What is required: Rewrite the passage of the Khmer Rouge jailer article starting with "Khmer Rouge jailer" and going on through "generation of Cambodians.", replacing "tribunal" with "court".

Document segment:
============================================================
Khmer Rouge jailer sentenced in deaths

A television screen showing Kaing Guek Eav, also known as Duch, who ran the Khmer Rouge’s Tuol Sleng detention center, is the focus Monday for a photographer at the press center of the U.N.-backed war crimes tribunal in Phnom Penh, Monday.
A television screen showing Kaing Guek Eav, also known as Duch, who ran the Khmer Rouge’s Tuol Sleng detention center, is the focus Monday for a photographer at the press center of the U.N.-backed war crimes tribunal in Phnom Penh, Monday.

— A U.N.-backed tribunal sentenced the Khmer Rouge’s chief jailer to 35 years for overseeing the deaths of up to 16,000 people - the first verdict involving a senior member of the “killing fields” regime that devastated a generation of Cambodians.

Victims and their relatives burst into tears after learning that Kaing Guek Eav - also known as Duch - will serve only 19 years after being convicted of war crimes and crimes against humanity after taking into account time already served and other factors.
============================================================
Data segment:
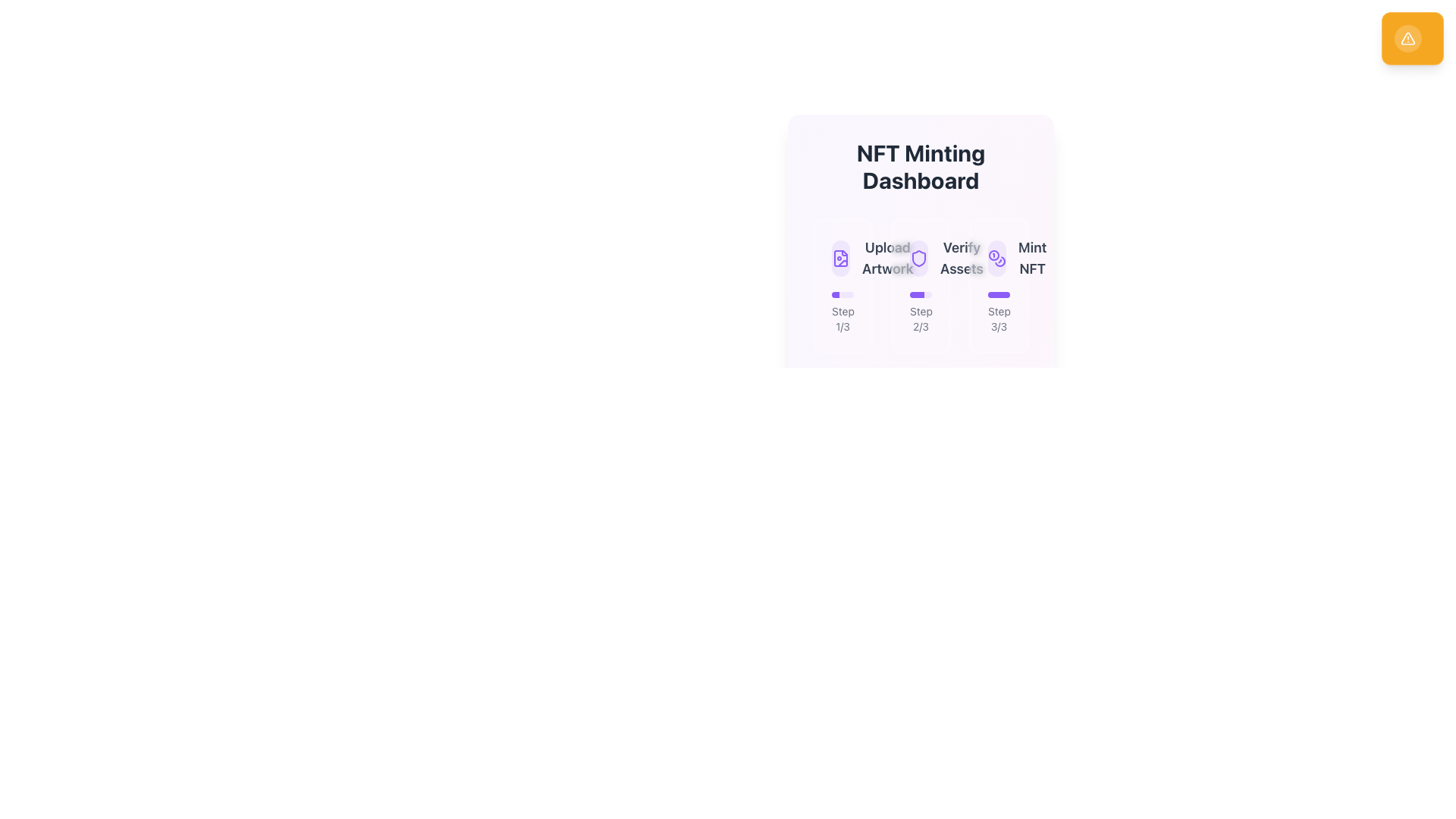 Image resolution: width=1456 pixels, height=819 pixels. I want to click on the Mint NFT icon, which serves as a visual cue for minting NFTs, located in the third position of the vertical layout, so click(997, 257).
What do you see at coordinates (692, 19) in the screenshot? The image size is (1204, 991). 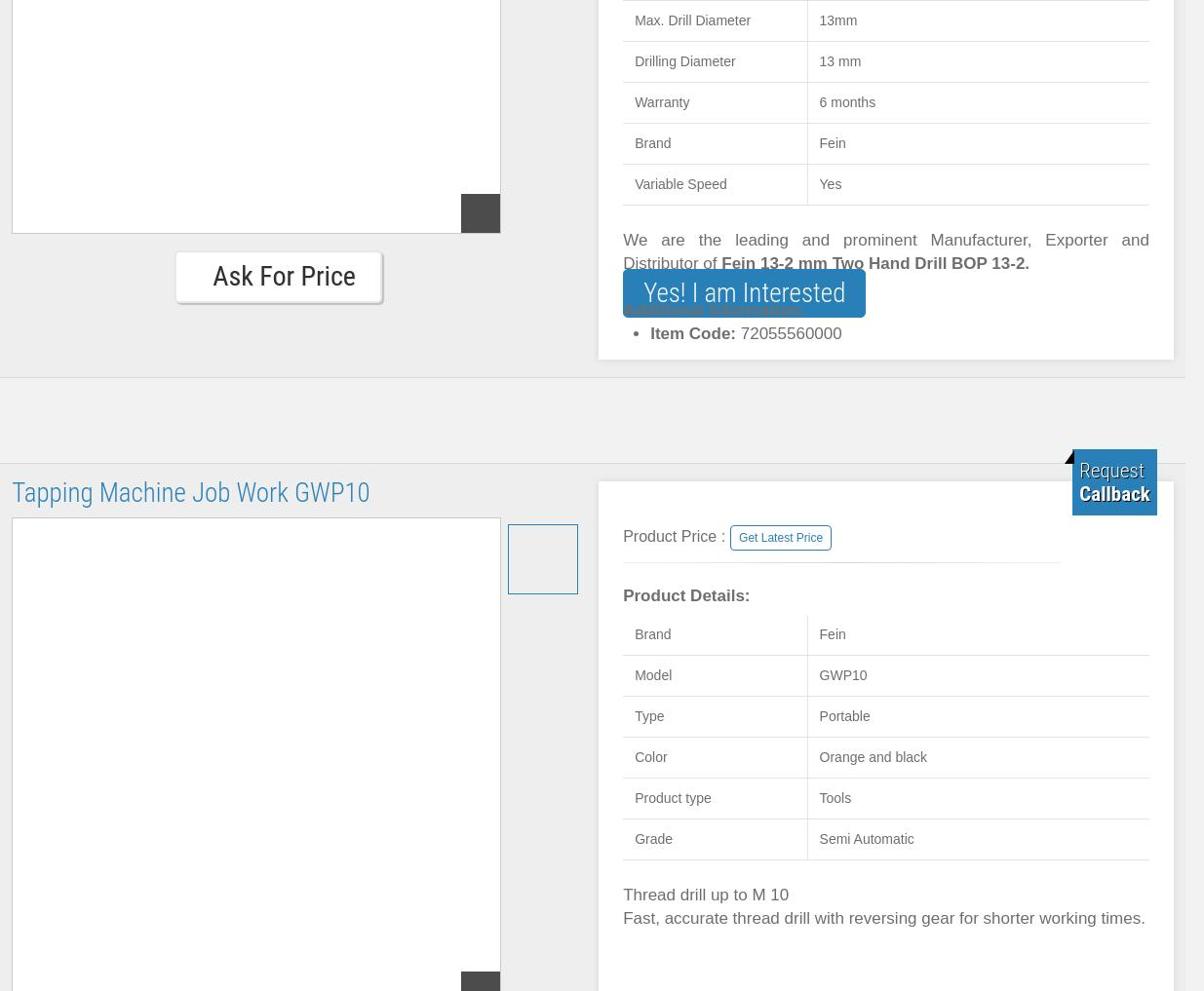 I see `'Max. Drill Diameter'` at bounding box center [692, 19].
============================================================
Written response:
Khmer Rouge jailer sentenced in deaths

A television screen showing Kaing Guek Eav, also known as Duch, who ran the Khmer Rouge’s Tuol Sleng detention center, is the focus Monday for a photographer at the press center of the U.N.-backed war crimes court in Phnom Penh, Monday.
A television screen showing Kaing Guek Eav, also known as Duch, who ran the Khmer Rouge’s Tuol Sleng detention center, is the focus Monday for a photographer at the press center of the U.N.-backed war crimes court in Phnom Penh, Monday.

— A U.N.-backed court sentenced the Khmer Rouge’s chief jailer to 35 years for overseeing the deaths of up to 16,000 people - the first verdict involving a senior member of the “killing fields” regime that devastated a generation of Cambodians.